Hi Rusty,
Would it make sense to use noop by default? After all we do not know
what is behind the backend driver and the hypervisor is likely to do its
own scheduling anyway. I guess this is the reason the Xen guys took this
approach.
What do you think about the patch below?
- Fernando
---
From: Fernando Luis Vazquez Cao <fernando@oss.ntt.co.jp>
Subject: [PATCH] virtio_blk: use noop elevator by default
Using the noop elevator by default seems to be safest bet because we do
not know what is behind the backend driver and the hypervisor is likely
to do its own scheduling anyway.
Signed-off-by: Fernando Luis Vazquez Cao <fernando@oss.ntt.co.jp>
---
diff -urNp linux-2.6.27-rc4/drivers/block/virtio_blk.c linux-2.6.27-rc4-fixes/drivers/block/virtio_blk.c
--- linux-2.6.27-rc4/drivers/block/virtio_blk.c 2008-08-26 21:26:01.000000000 +0900
+++ linux-2.6.27-rc4-fixes/drivers/block/virtio_blk.c 2008-08-26 21:22:03.000000000 +0900
@@ -237,6 +237,8 @@ static int virtblk_probe(struct virtio_d
goto out_put_disk;
}
+ elevator_init(rq, "noop");
+
if (index < 26) {
sprintf(vblk->disk->disk_name, "vd%c", 'a' + index % 26);
} else if (index < (26 + 1) * 26) {
--
I plan to include some variant of disk profiling for 2.6.28 which will let eg CFQ turn off idling for such device types, I think that is a better solution. -- Jens Axboe --
Hi Jens, That is good news. With the proliferation of intelligent disk controllers and SSDs, the disk profiling approach seems to be the right controller-specific auto-tuning feature, not a new functionality of the generic elevator layer. Is this interpretation correct? Would it make sense in some cases to change elevators automatically depending on the characteristics of the underlying device instead (e.g. we might not need any of the extra features CFQ provides, for example)? I would like to take a look at those patches so I peeked into your git tree, but I could not find them (I probably chose the wrong branches). Are they accessible through your kernel.org's git repository? Thanks! Fernando --
As is the case with SSD devices, we do not want to idle in AS/CFQ when
the block device is a paravirt front-end driver. This patch adds a flag
(QUEUE_FLAG_VIRT) which should be used by front-end drivers such as
virtio_blk and xen-blkfront to indicate a paravirtualized device.

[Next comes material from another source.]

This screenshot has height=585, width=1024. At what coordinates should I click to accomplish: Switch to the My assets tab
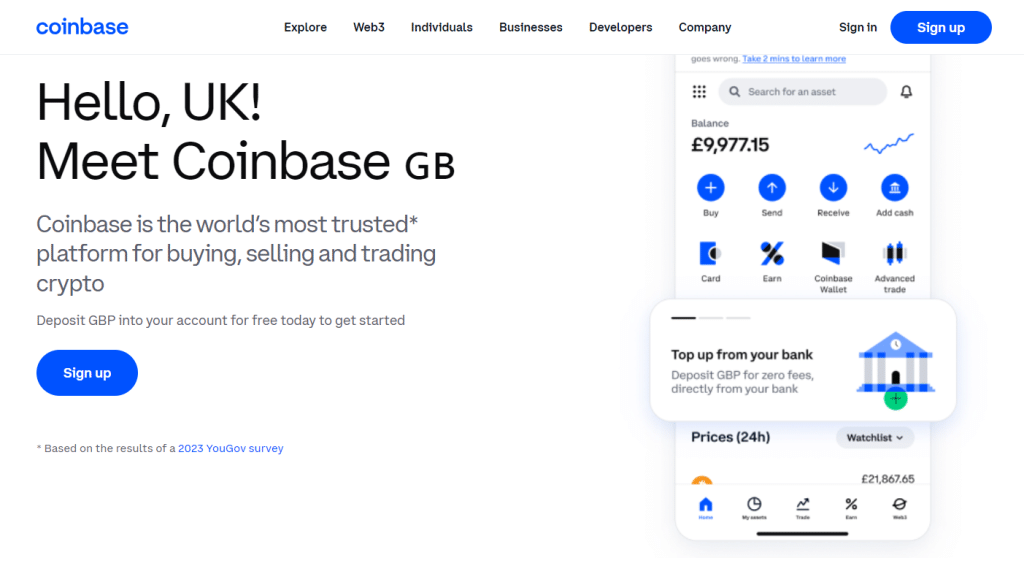point(754,505)
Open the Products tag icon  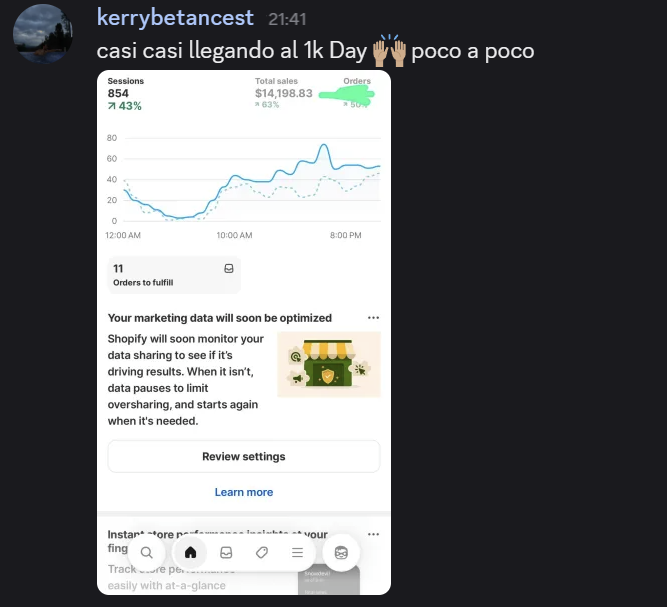pos(262,552)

Signed-off-by: Fernando Luis Vazquez Cao <fernando@oss.ntt.co.jp>
---
diff -urNp linux-2.6.28-rc2-orig/include/linux/blkdev.h linux-2.6.28-rc2/include/linux/blkdev.h
--- linux-2.6.28-rc2-orig/include/linux/blkdev.h 2008-10-27 17:41:58.000000000 +0900
+++ linux-2.6.28-rc2/include/linux/blkdev.h 2008-10-27 17:34:49.000000000 +0900
@@ -449,6 +449,7 @@ struct request_queue
#define QUEUE_FLAG_FAIL_IO 12 /* fake timeout */
#define QUEUE_FLAG_STACKABLE 13 /* supports request stacking */
#define QUEUE_FLAG_NONROT 14 /* non-rotational device (SSD) */
+#define QUEUE_FLAG_VIRT QUEUE_FLAG_NONROT /* paravirt device */
static inline int queue_is_locked(struct request_queue *q)
{
--
All three patches look fine, although we could just reuse QUEUE_FLAG_NONROT directly. But I agree it makes sense to make the distinction, so I've just applied 1-3. -- Jens Axboe --
I guess in theory you could imagine that the virtual device is mapped
directly onto a physical device, and the host OS does no scheduling, in
which case it would be appropriate for the guest do the work. But I
think otherwise this makes sense.
J
--
For that specific case, it should just not set the flag. -- Jens Axboe --
When the virtual device is mapped directly onto a physical device the host OS or the hypervisor could notify this fact to the guest using the PCI configuration space (the bytes reserved for vendor-defined purposes look like a good candidate to me). In such a case, on the guest side the driver should just check the configuration space and set/unset the flag accordingly. The good thing about this approach is that it can be used with both paravirt drivers and regular drivers (which is important for fully virtualized guests). I have just started to implement this idea but I would be great it you let me know your take on this issue. - Fernando --
As a paravirt front-end driver, virtio_blk is not a rotational device so
we want do avoid idling in AS/CFQ. Tell the block layer about this.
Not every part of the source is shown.